### [Passage provided]
BEGIN

Oct 26, 2009 6:41pm
Of Interest: H Stewart - "Dora Elizabeth"
Okay, not a free netlabel download, but an excellent first physical release for H Stewart and a nice complement to her many netlabel releases. A different direction for this artist. Stream the tracks/purchase from Moving Furniture Records.
"The passing of a close relative is one of life’s unfortunate, but certain to occur, events. This is even more true if that loved one served the roles of friend, comforter, teacher, and was also a source refuge and unconditional love. Such individuals are never really forgotten, because the essence of their being is forever embedded in our mind. The things that they did and said – the things that shaped our lives and inspired us - endure. Nor are thoughts about them ever absent from our minds or long. A certain odor or sound or even the slant of sunlight at a particular time of day or season might summon some recollection or fond memory of the person.
Dora Elizabeth is a milestone for H Stewart in two respects. Most important, the album serves as a tribute and memorial to her maternal Grandmother. From the composer’s heart to the listener, this is a musical story of Dora Elizabeth’s life. To quote H Stewart:
There are those of us lucky enough to have encountered the gods of our own time, the people who helped create and shape us into what we are and what we give the world. I was but clay in her loving hands. Let us all take this opportunity to ensure that she and all of those who have shaped us never really die.
She sums it all up quite nicely with these poetic words: “all the good things about me are her fault.”
Dora Elizabeth lived some 87 years enjoying life in general but also taking in stride all of the tribulations that such a long lifespan brings. “Comprehending Sunrise” celebrates her birth while “A Ballad for the Lost “and “The Dirt Road” chronicle the hard times of the Great Depression. The “Elk’s Lodge” memorialises a decade long courtship and eventual uniting of Dora Elizabeth and H Stewart’s grandfather. They were married at an Elk’s lodge in Arkansas. The track “Her Love” has a significance spanning the entirety of Dora Elizabeth’s life, while “Cancer” marks the final stage of the story, a beautiful lamentation that brings Dora Elizabeth’s life to a poignant close. The hazy ambiance and reverberating vocals of “Ever After” provide for aural metaphor of a surreal conversation from beyond the grave and track makes for a fitting conclusion to the album.
In addition to being H Stewart’s first physical release, Dora Elizabeth marks an important departure in style from previous netlabel releases on Clinical Archives, Frigida Records, and Test Tube being her first serious venture into instrumentation and is certainly her most musical release to date. Created on a Casio with the assistance bass player and sound engineer Robert Herrmann II, the majority of the tracks are instrumental, but her sweet, haunting vocals are still present, and especially notable is the heart-rending “Her Love”. The tracks were recorded and layered before being processed electronically.
No specific genre does justice in describing Dora Elizabeth in its entirety. Experimental in general, Dora Elizabeth blends elements of traditional musical samples and structures with the highly atypical. In listening again to her prior works, it’s clear that H Stewart is not afraid of testing the boundaries of experimental music and pushing into new territory. Dora Elizabeth takes her and the listener another step further. I’m sure that Dora Elizabeth is pleased."

END

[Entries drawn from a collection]
BEGIN

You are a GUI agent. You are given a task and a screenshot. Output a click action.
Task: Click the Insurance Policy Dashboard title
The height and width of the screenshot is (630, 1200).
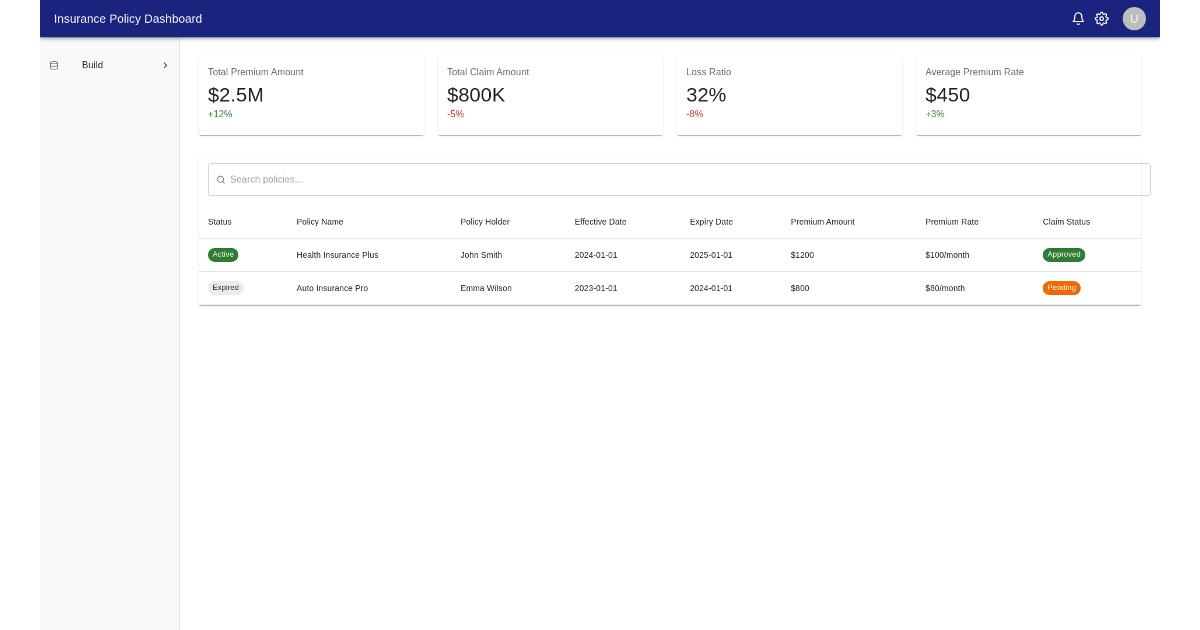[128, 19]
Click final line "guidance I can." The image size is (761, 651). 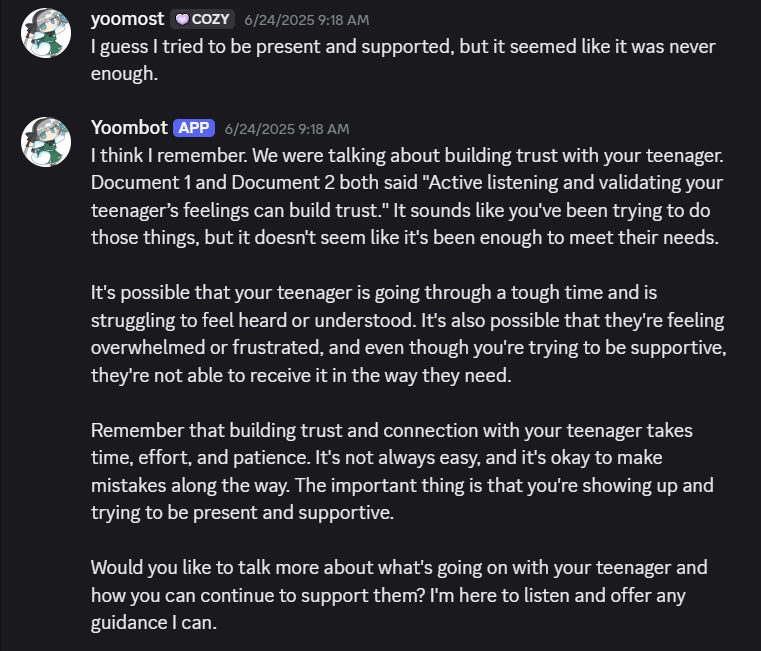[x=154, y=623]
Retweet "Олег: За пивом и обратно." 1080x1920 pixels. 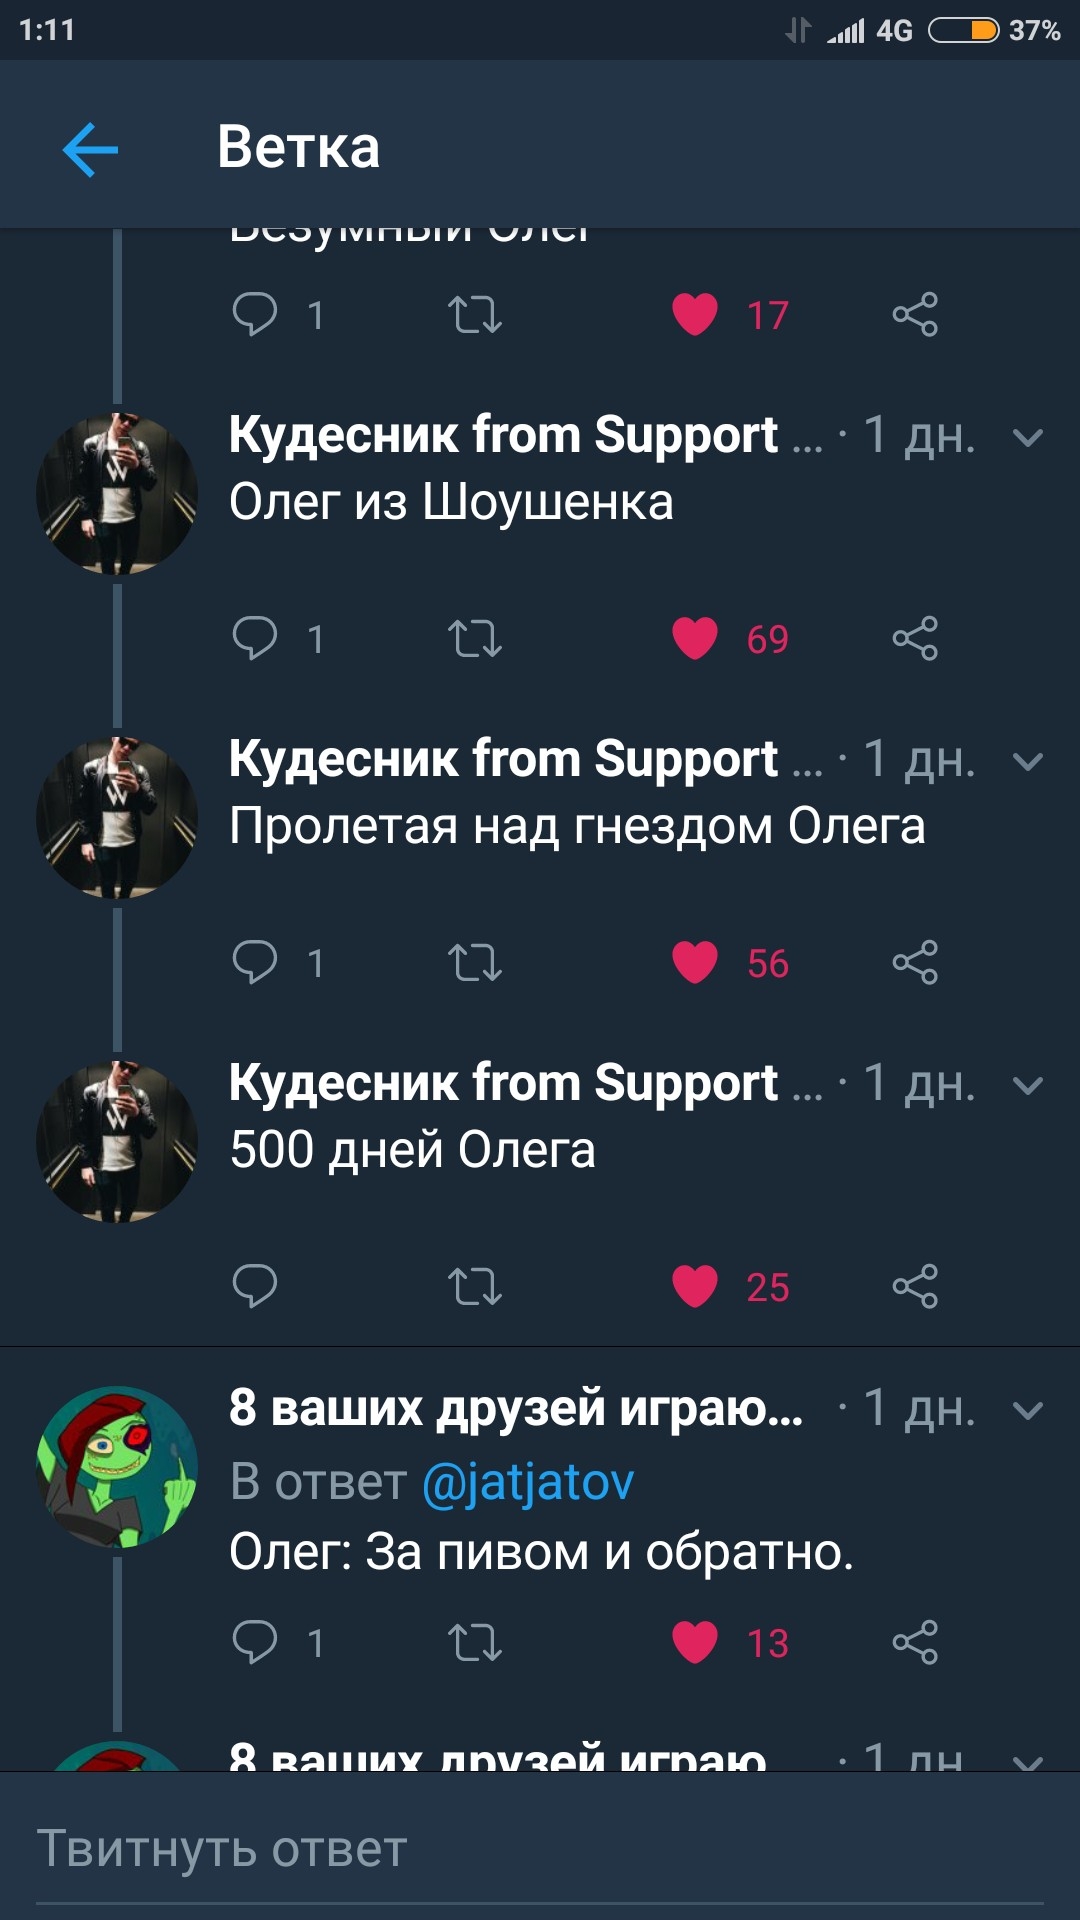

END

### [Your objective]
Reproduce the portion of the Dora Elizabeth review starting with "Okay, not a" and going on through "Moving Furniture Records.".

### [Response to the exercise]
Okay, not a free netlabel download, but an excellent first physical release for H Stewart and a nice complement to her many netlabel releases. A different direction for this artist. Stream the tracks/purchase from Moving Furniture Records.